平均的な制服の着こなし。少し伸びた髪を二つ結びにしているところ。右足に重心を置く立ち方。
半年間で見慣れた後ろ姿。
「……まーちゃん?」
佐倉さんが、振り向く。
「かなちゃん。どうしたの?」
さも当然にほほ笑んだ顔は、すこし硬かった。
おかしい。
教室の前からここまで、ルートはほぼ一本。だいたい、わたしに用があるのなら、後ろから追いかけて来ないとおかしい。
こいつは、『影』だ。
「……どうしたの? かなちゃん。」
「そんなふうに呼ばないで。初対面でしょ、わたしたち。」
佐倉さんの顔が引きつった。言い返せばいいのに、何も言えずに固まっている。佐倉さんならすぐに真剣な目になって、「なんの冗談?」とか聞いてくるのに。
「佐倉さんに憑りつく気なの?」
「なんの話……。」
「ごまかしたって無駄だよ。

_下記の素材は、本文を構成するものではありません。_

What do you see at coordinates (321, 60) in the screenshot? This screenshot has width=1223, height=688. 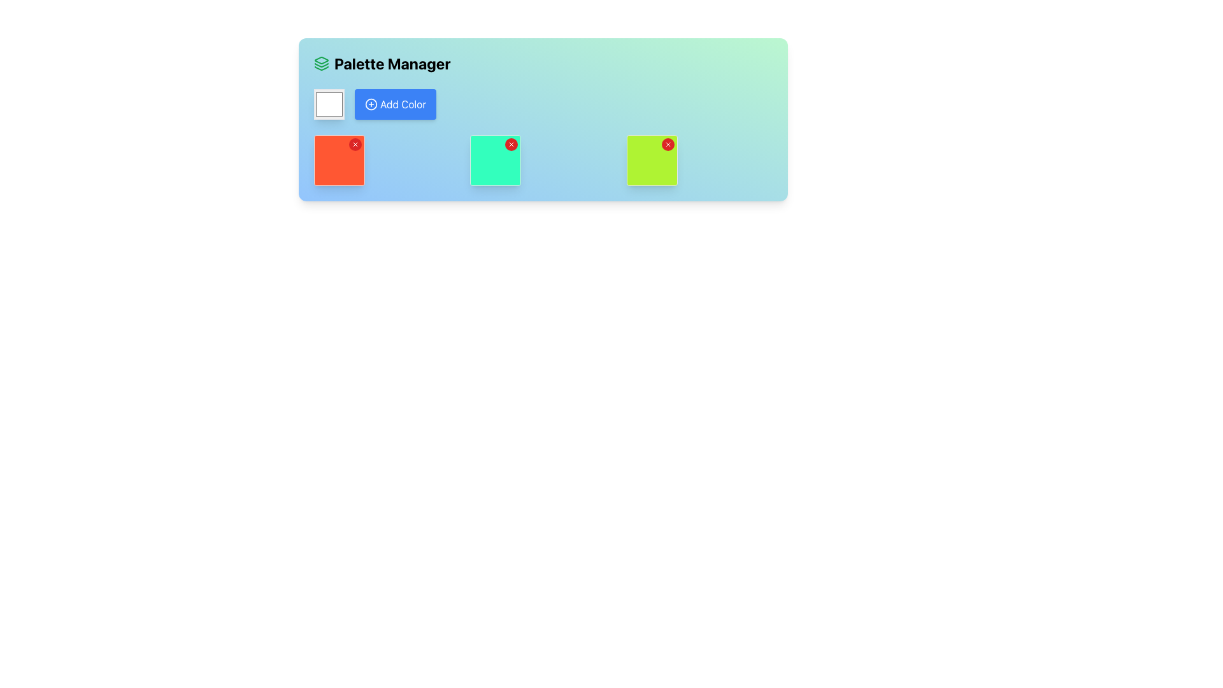 I see `the decorative icon component of the 'Palette Manager' located at the top-left side of the interface, indicating layers or organization` at bounding box center [321, 60].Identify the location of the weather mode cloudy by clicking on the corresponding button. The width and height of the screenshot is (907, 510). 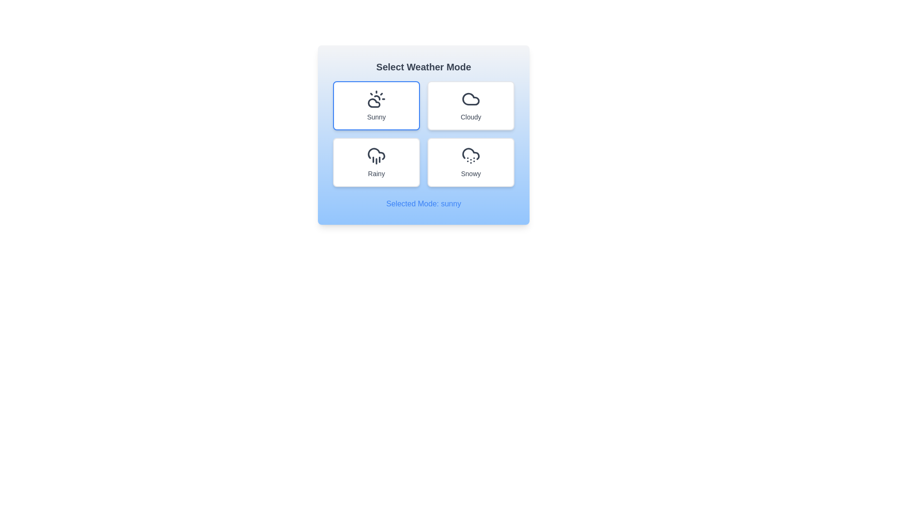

こっちは経験者なんだから。」
笑顔を張り付けていたその顔が、すっと青くなった。
『影』が一歩後ずさる。
「……どういう、こと。」
「そのまんまの意味。あなただって、誰かに自分の体を乗っ取られたんだろうけど。」
青ざめるそれに近づいて、肩をつかんだ。
これ以上、佐倉さんに近づけさせないようにしなくちゃ。もう彼女は、巻きこまれるべきじゃない。

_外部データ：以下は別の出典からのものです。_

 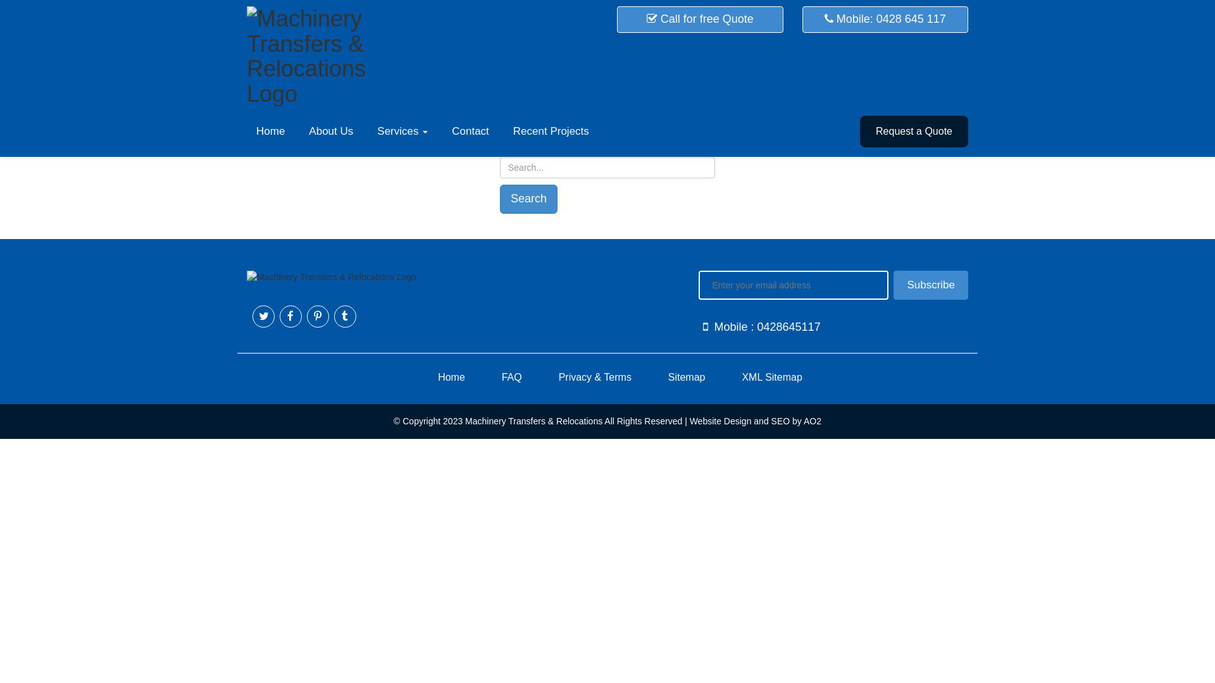 What do you see at coordinates (528, 199) in the screenshot?
I see `'Search'` at bounding box center [528, 199].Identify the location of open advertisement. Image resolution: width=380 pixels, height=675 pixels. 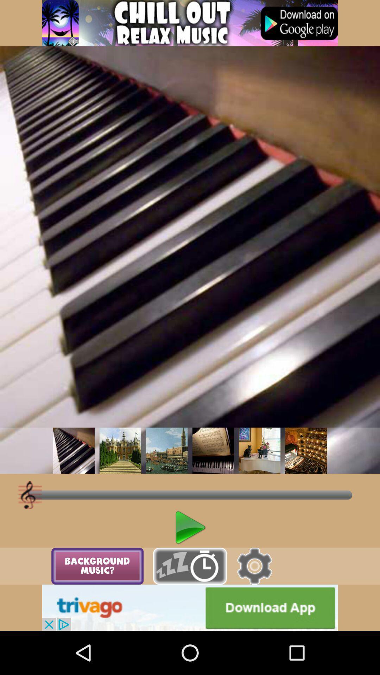
(190, 23).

「迷惑だから、帰って。佐倉さんには指一本触れさせない。」
「君、柊かなえじゃないんだね。」
「……あんたに言ってもわからないだろうけど。」
どん、と『影』を押す。すぐ後ろの壁に押しつけられて、『影』がうめいた。
「ぼくは、遠夜由羽だったもの、だよ。」
予想に反して、影はぼくを知っていたようだった。遠夜由羽、と呟いて、あきらめたように座りこんだ。
「……そんなこと言われたら、邪魔できないよ。」
「は?」
「いいや。最強の騎士様がいるんじゃあ、そりゃ無理だって話。」
何を言ってるんだろう。こいつの中での由羽のイメージってどうなってるんだ。
興味もないけど。
「そういうあんたは、誰?」
『影』は力なく笑った。その姿がだんだん薄くなっていく。
「教えない。知らなくていいよ。」
つかんでいた肩が、実体をなくす。手をひっこめると、影が陽の光に透けていくように、その姿が消えていった。今まで見たやつらとは少し違う消え方だ。
「よかったじゃん、佐倉さん。」
声だけが響いて、消えた。
静かになった廊下にまだ残響が残っているような気がして、わたしはしばらく『影』のいたあたりを見ていた。
わたしがかなえのところに来たように、人が入れ替わるって現象は、案外近いところで続いているのかもしれない。